President Donald Trump’s administration is on the defensive, not only from Iranian strikes in the Middle East but also from incoming criticism from members of his own base.

Secretary of State Marco Rubio‘s concession on Monday that the U.S. started proactively striking Iran in the early hours of Saturday morning because Trump was concerned Israel was poised to provoke reprisal attacks from Tehran against the U.S. has rankled some of the president’s own supporters.

Trump supporter dissatisfaction appears to have manifested in two parts. First, because the president repeatedly campaigned on ending so-called forever wars, and this conflict risks becoming a protracted conflagration; and secondly, because of increasing skepticism of Israel, with some instances of anti-semitism. 

Former Rep.

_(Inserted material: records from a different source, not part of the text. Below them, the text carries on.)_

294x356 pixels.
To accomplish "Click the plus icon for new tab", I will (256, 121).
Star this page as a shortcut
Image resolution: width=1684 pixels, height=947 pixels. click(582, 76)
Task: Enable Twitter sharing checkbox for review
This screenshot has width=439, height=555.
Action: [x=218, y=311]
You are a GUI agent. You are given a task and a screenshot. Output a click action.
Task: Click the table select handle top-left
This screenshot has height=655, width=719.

Matt Gaetz, the president’s original nominee to become attorney general, criticized the optics of the U.S. being pressured to take action against Iran because of Israel in response to a video of House Speaker Mike Johnson (R-LA) parroting Rubio’s comments.

“In making these statements, which are undeniably true, America looks like such a supplicant,” Gaetz wrote on social media.

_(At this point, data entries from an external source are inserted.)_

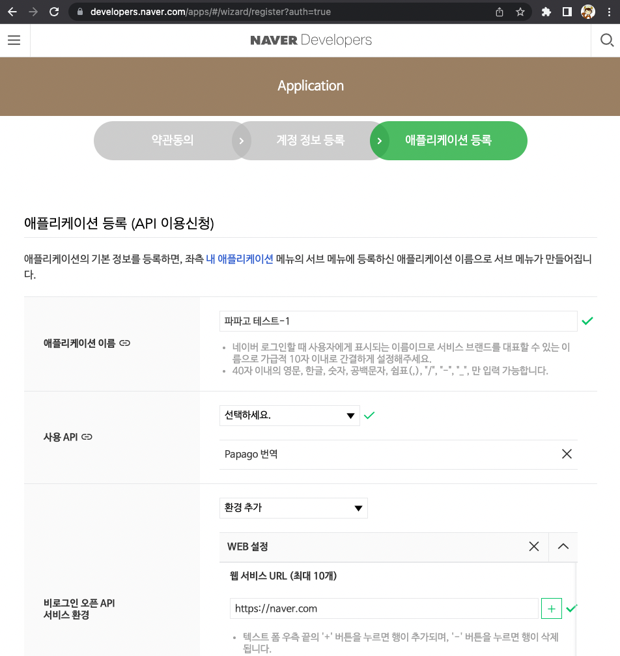Select the 계정 정보 등록 step tab

tap(311, 141)
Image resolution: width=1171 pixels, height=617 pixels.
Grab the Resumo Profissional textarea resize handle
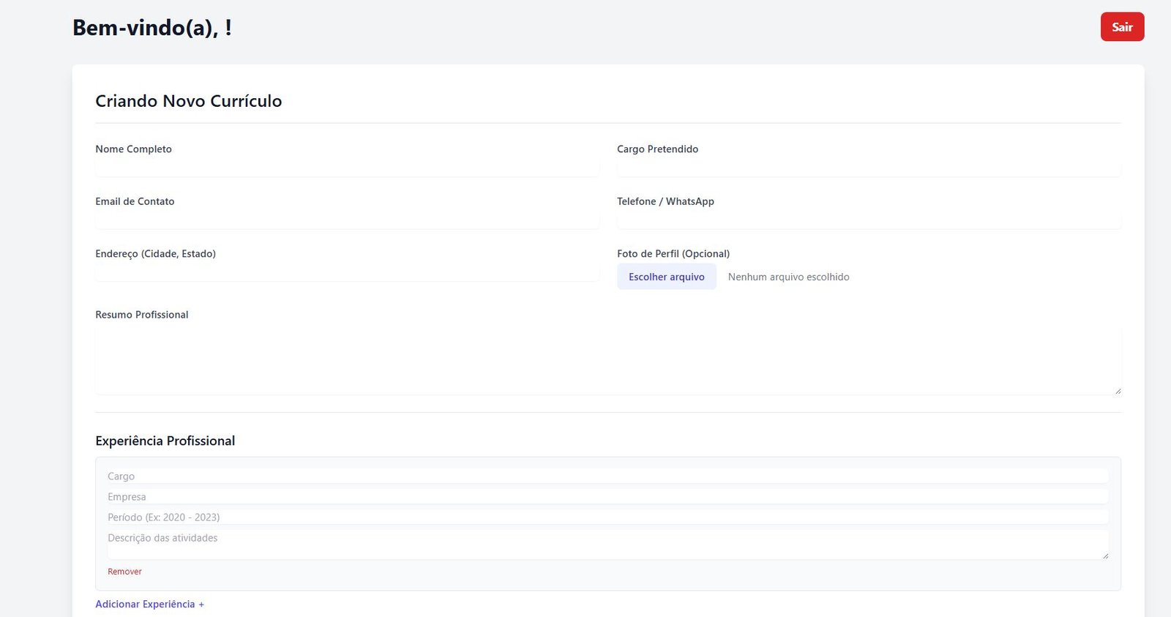[1117, 391]
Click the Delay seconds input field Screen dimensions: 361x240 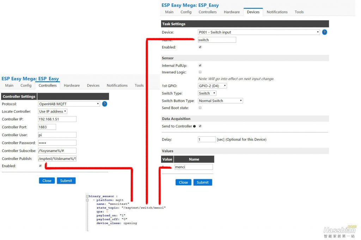coord(207,139)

More generally, former Rep. Marjorie Taylor Greene, a one-time Trump supporter who has disagreed with the president over his administration’s disclosure of the federal government’s files on Jeffrey Epstein, among other troubles, has scrutinized the strikes for resulting in a country “no longer … divided by left and right.” 

“We are now a nation divided [by] those who want to fight wars for Israel and those who just want peace and to be able to afford their bills and health insurance,” Greene wrote on X. 

The likes of conservative commentator Megyn Kelly and Blackwater founder Erik Prince have amplified Gaetz and Greene’s comments with their own. 

Fewer than 24 hours later, Trump, during his first press conference since the start of the strikes, appeared mindful of the optics, contending instead that he “forced” Israel’s metaphorical “hand.”

Trump then undermined Rubio, telling reporters he ordered the first strikes because Iran was “going to attack first,” which does not align with U.S. intelligence assessments.

“They were going to attack if we didn’t do it,” he said Tuesday before a White House meeting with German Chancellor Friedrich Merz. “They were going to attack first, and I didn’t want that to happen. So, if anything, I might have forced Israel’s hand. But Israel was ready, and we were ready, and we’ve had a very, very powerful impact.”

Rubio went on to insist on Tuesday that Trump would have decided to strike Iran first, regardless of Israel.

“You guys can misrepresent it,” he said. “The bottom line is this: the president determined we were not going to get hit first. It’s that simple, guys. We are not going to put American troops in harm’s way.”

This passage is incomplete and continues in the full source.